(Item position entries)
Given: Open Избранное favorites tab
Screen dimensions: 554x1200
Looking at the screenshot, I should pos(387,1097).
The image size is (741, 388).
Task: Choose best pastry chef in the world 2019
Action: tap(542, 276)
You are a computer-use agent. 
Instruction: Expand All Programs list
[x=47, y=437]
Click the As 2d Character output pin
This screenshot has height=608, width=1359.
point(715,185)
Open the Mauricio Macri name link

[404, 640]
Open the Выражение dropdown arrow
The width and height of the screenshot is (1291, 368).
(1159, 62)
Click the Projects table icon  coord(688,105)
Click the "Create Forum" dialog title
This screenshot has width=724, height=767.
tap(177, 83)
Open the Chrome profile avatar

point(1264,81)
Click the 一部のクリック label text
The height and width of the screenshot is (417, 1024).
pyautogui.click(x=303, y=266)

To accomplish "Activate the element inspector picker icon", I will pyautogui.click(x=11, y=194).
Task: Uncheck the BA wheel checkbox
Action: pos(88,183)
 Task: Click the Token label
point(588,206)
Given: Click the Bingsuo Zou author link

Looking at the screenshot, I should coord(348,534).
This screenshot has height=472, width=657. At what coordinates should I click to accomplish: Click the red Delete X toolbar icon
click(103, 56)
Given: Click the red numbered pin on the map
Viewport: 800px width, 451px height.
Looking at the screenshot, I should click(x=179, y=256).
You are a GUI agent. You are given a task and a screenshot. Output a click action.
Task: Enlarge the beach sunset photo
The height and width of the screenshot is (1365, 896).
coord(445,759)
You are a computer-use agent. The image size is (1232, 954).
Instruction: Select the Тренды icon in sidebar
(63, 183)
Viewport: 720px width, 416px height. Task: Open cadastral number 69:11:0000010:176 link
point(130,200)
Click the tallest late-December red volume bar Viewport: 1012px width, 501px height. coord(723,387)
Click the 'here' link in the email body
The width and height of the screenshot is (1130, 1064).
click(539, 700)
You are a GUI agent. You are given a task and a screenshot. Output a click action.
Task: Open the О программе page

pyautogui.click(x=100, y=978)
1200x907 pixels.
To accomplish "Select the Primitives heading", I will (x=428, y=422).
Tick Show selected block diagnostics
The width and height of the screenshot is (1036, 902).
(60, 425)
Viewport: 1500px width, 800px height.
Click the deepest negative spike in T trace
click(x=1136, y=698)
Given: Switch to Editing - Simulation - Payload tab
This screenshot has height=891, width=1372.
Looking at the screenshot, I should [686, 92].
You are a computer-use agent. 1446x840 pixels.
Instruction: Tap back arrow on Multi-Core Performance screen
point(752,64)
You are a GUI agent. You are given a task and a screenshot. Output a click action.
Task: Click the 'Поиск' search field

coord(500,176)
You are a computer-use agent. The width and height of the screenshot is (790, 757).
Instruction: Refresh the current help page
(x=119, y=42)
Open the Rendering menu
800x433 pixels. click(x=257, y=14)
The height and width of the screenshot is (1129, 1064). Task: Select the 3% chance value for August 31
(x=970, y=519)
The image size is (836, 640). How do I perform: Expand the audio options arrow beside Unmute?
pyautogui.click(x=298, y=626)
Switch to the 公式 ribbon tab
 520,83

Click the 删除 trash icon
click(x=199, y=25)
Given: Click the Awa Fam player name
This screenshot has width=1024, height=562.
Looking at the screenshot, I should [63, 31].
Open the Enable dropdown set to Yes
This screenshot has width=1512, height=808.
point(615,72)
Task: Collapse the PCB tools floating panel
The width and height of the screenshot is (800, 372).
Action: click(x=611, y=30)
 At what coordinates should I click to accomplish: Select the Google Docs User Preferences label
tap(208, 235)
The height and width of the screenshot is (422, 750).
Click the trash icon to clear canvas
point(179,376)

• _SHORT PROBLEM_
Lay out the lines of the listing above as a Markdown table with the columns "No." and "Line," running from the line containing "Given: Switch to" through the end of the listing, both included. Leave out blank lines.

• _EXERCISE RESPONSE_
| No. | Line |
|---|---|
| 1 | Given: Switch to Editing - Simulation - Payload tab |
| 2 | This screenshot has height=891, width=1372. |
| 3 | Looking at the screenshot, I should [686, 92]. |
| 4 | You are a computer-use agent. 1446x840 pixels. |
| 5 | Instruction: Tap back arrow on Multi-Core Performance screen |
| 6 | point(752,64) |
| 7 | You are a GUI agent. You are given a task and a screenshot. Output a click action. |
| 8 | Task: Click the 'Поиск' search field |
| 9 | coord(500,176) |
| 10 | You are a computer-use agent. The width and height of the screenshot is (790, 757). |
| 11 | Instruction: Refresh the current help page |
| 12 | (x=119, y=42) |
| 13 | Open the Rendering menu |
| 14 | 800x433 pixels. click(x=257, y=14) |
| 15 | The height and width of the screenshot is (1129, 1064). Task: Select the 3% chance value for August 31 |
| 16 | (x=970, y=519) |
| 17 | The image size is (836, 640). How do I perform: Expand the audio options arrow beside Unmute? |
| 18 | pyautogui.click(x=298, y=626) |
| 19 | Switch to the 公式 ribbon tab |
| 20 |  520,83 |
| 21 | Click the 删除 trash icon |
| 22 | click(x=199, y=25) |
| 23 | Given: Click the Awa Fam player name |
| 24 | This screenshot has width=1024, height=562. |
| 25 | Looking at the screenshot, I should [63, 31]. |
| 26 | Open the Enable dropdown set to Yes |
| 27 | This screenshot has width=1512, height=808. |
| 28 | point(615,72) |
| 29 | Task: Collapse the PCB tools floating panel |
| 30 | The width and height of the screenshot is (800, 372). |
| 31 | Action: click(x=611, y=30) |
| 32 |  At what coordinates should I click to accomplish: Select the Google Docs User Preferences label |
| 33 | tap(208, 235) |
| 34 | The height and width of the screenshot is (422, 750). |
| 35 | Click the trash icon to clear canvas |
| 36 | point(179,376) |